Users can perform searching of the GDI resources through the linked multi-views in forms of table, thumbnail, and bulls-eye metaphor. Using these linked views, users are capable to project a specific item on the map display. This visualization can give a new and unexpected insight during the searching and browsing activities. In addition, to advance the browsing strategies, the synthesis of GDI resources through the storyteller view is offered to improve the use of GDI for decision support.

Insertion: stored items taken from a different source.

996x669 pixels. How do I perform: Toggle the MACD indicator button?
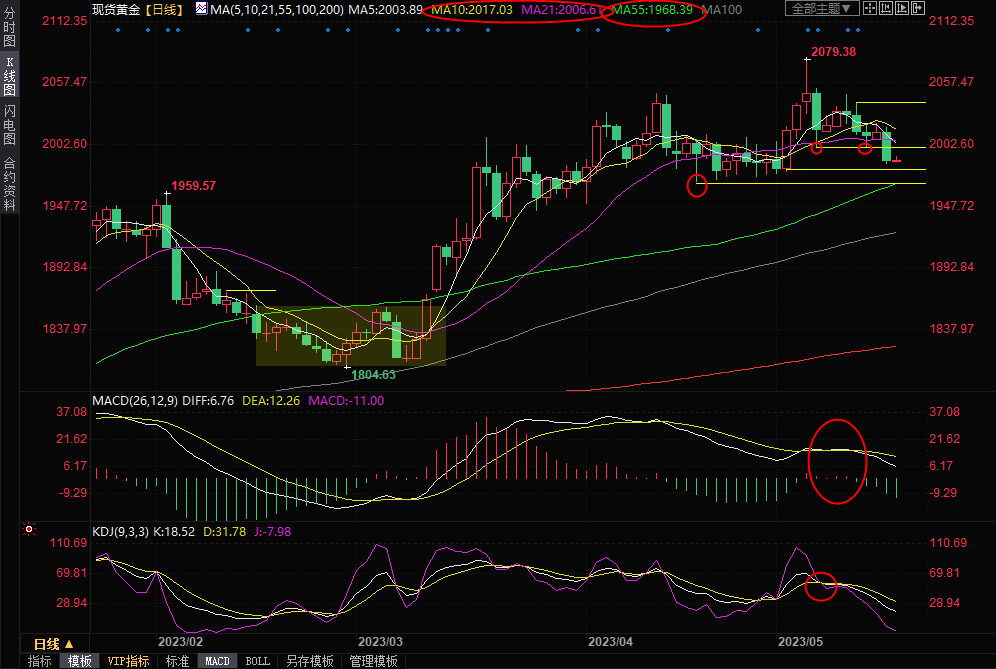[x=217, y=661]

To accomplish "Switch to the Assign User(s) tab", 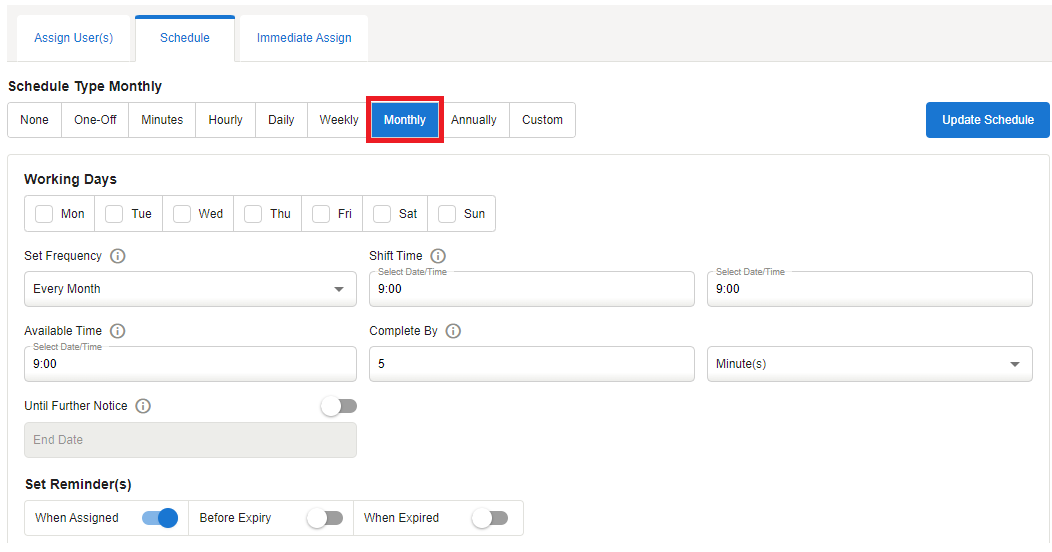I will [x=74, y=38].
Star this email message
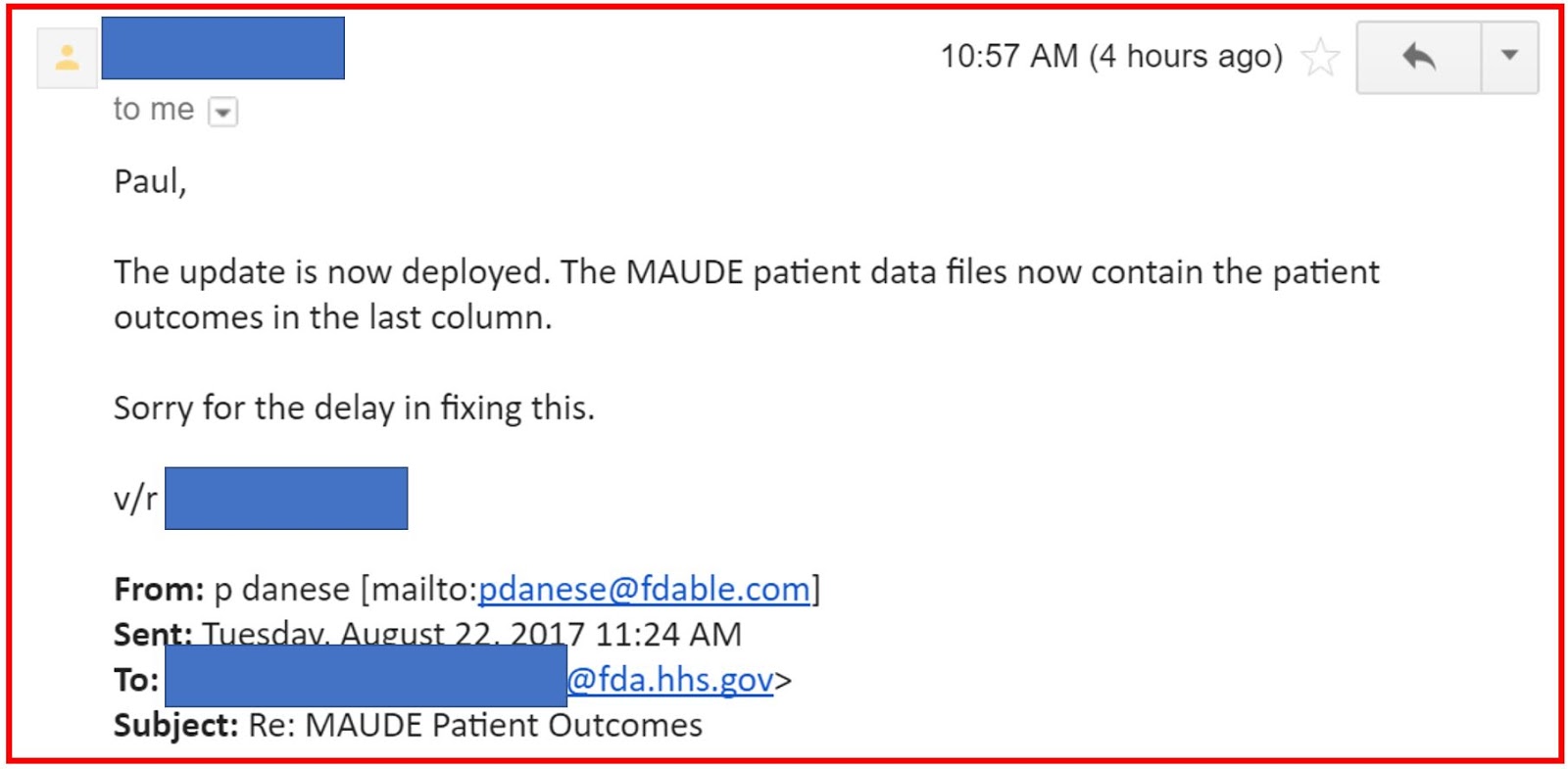 1319,57
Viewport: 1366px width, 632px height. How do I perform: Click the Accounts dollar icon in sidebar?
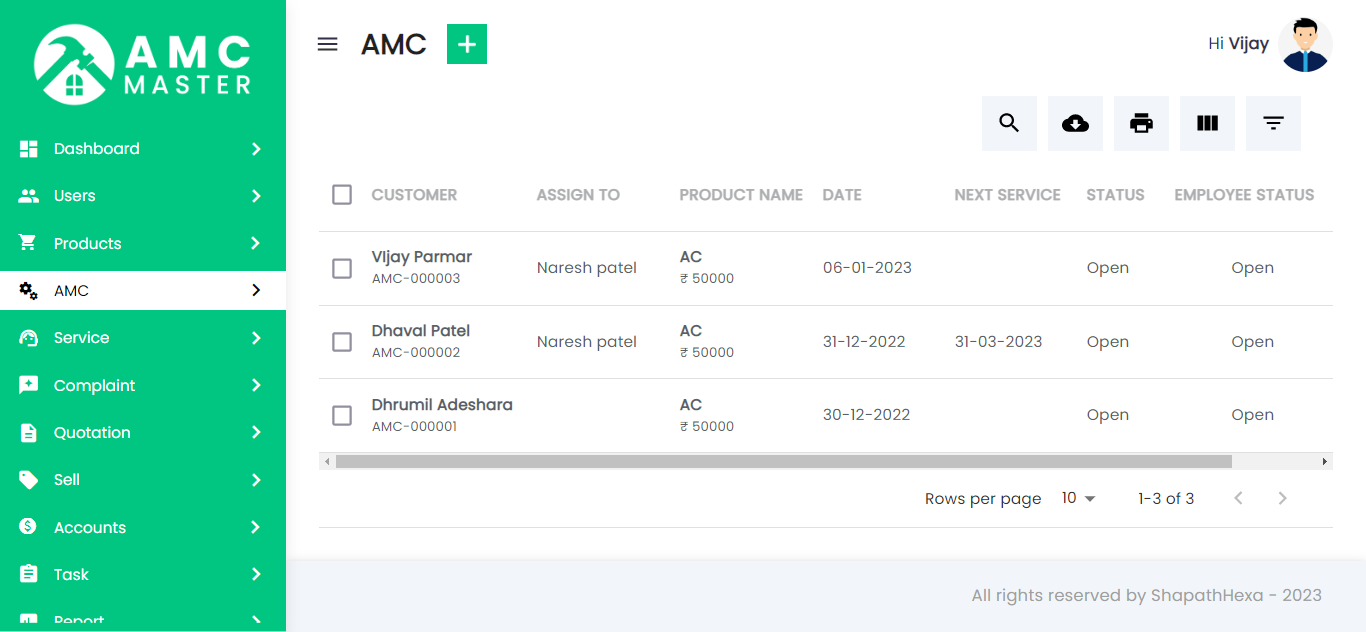pyautogui.click(x=28, y=527)
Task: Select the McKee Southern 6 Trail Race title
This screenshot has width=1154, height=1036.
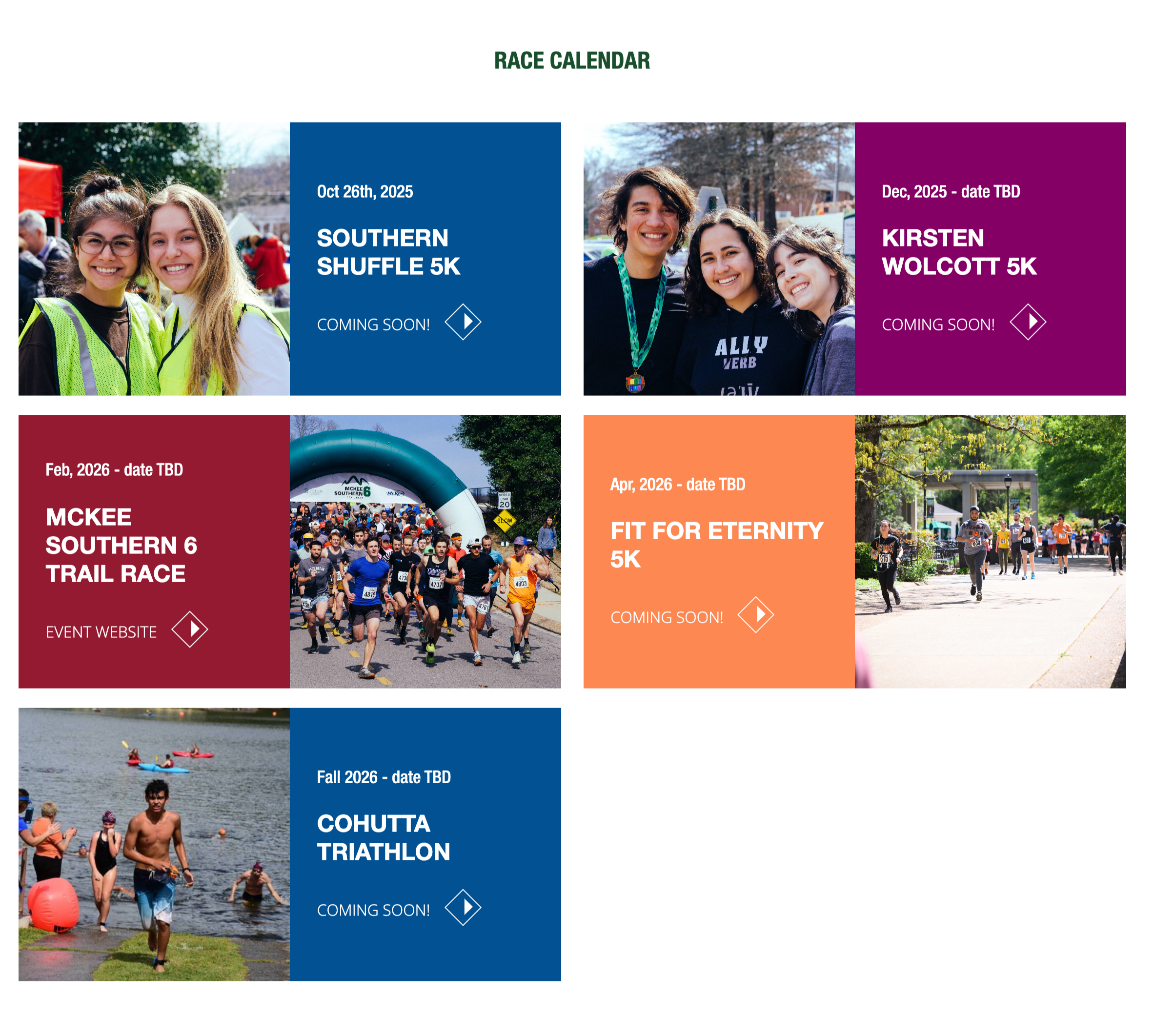Action: (x=121, y=545)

The storyteller view provides a tractable navigation scheme that enables users to sequentially look in detail the thematic-related resources and to interrelate them for comparison purposes. The navigation scheme in the storyteller view is designed to keep users in control of the display while browsing the GDI resources. The idea of combining thematic maps and the storyteller view in support of the browsing strategy of the atlas content is motivated by the facts that browsing geospatial resources in a GDI organization can be overcrowded and difficult when a systematic and coherent navigation scheme is not available. The development of effective interaction mechanism to develop such storyteller is still ongoing. The research activities in that direction as well as the improvement of visualization and interaction of the synthesis of the GDI resources will be our next focus.

Although the integration of WMS into this project has not been the focus, arguably the resulting maps can straightforwardly be incorporated into the SVG interface as shown e.g., in [38]. Another research agenda item in this project is to test the application effectiveness and efficiency in assisting users needs and tasks. For this purpose, we plan to conduct a usability evaluation using scenario-based development [39] involving potential users as test participants. Certain scenarios of uses, similar to Danny’s and Lisa’s scenarios mentioned in this paper, will be used as a framework to evaluate the prototype’s abilities to fulfill the required activity, information, and interaction that users might need during their interactions with the Aim4GDI.